**PROBLEM STATEMENT**
Count the lines in the items below that contain the string "height", matching case exactly. Give only the number.

**TASK MATERIAL**
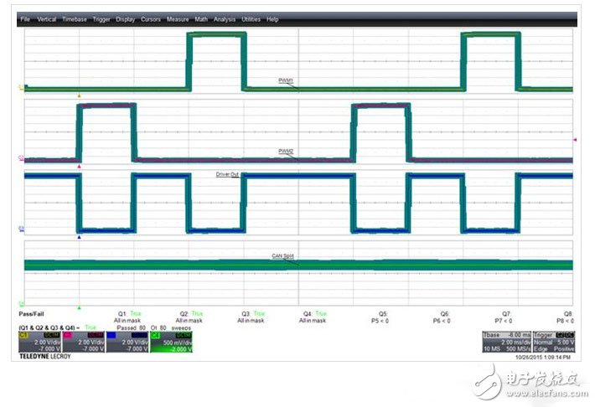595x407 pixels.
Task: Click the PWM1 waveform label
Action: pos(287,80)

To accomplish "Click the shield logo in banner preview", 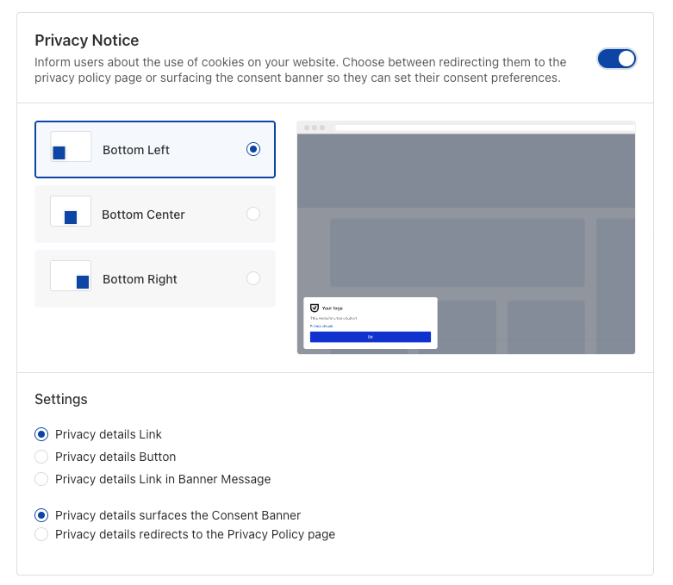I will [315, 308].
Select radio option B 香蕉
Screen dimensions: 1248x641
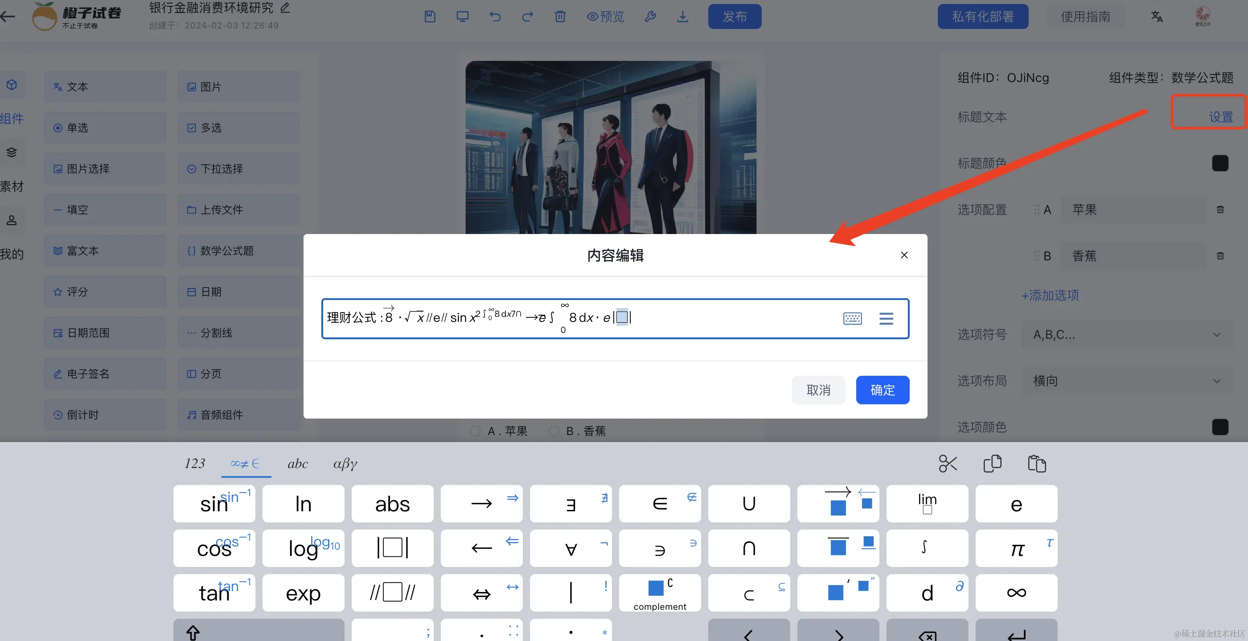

...

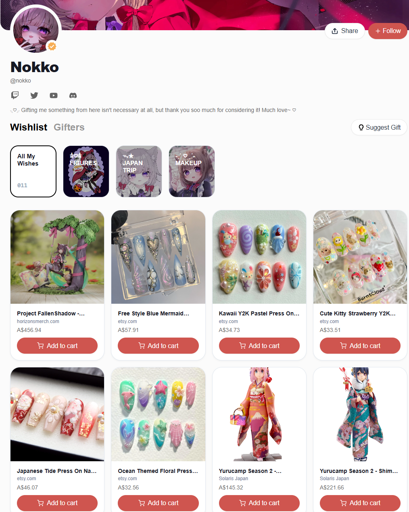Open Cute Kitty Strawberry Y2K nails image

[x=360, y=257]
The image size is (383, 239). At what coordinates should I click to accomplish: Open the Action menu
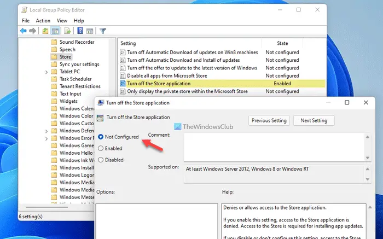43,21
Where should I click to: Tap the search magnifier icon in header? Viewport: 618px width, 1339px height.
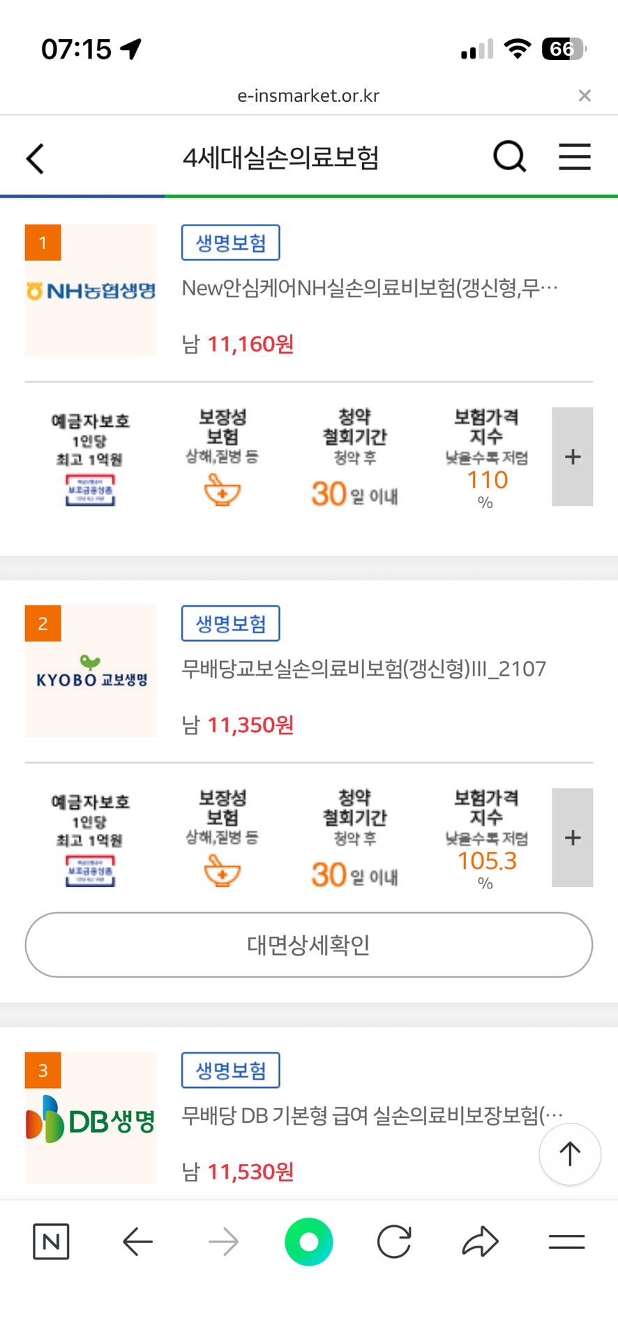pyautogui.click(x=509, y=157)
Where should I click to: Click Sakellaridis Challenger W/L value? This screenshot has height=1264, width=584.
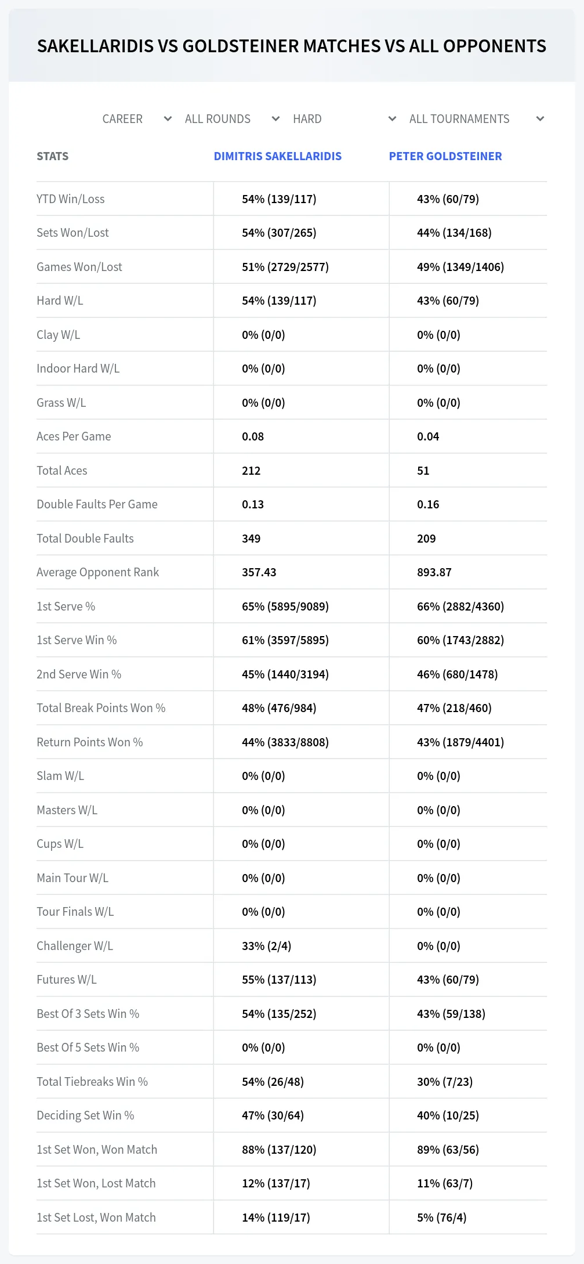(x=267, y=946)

**ANSWER**
2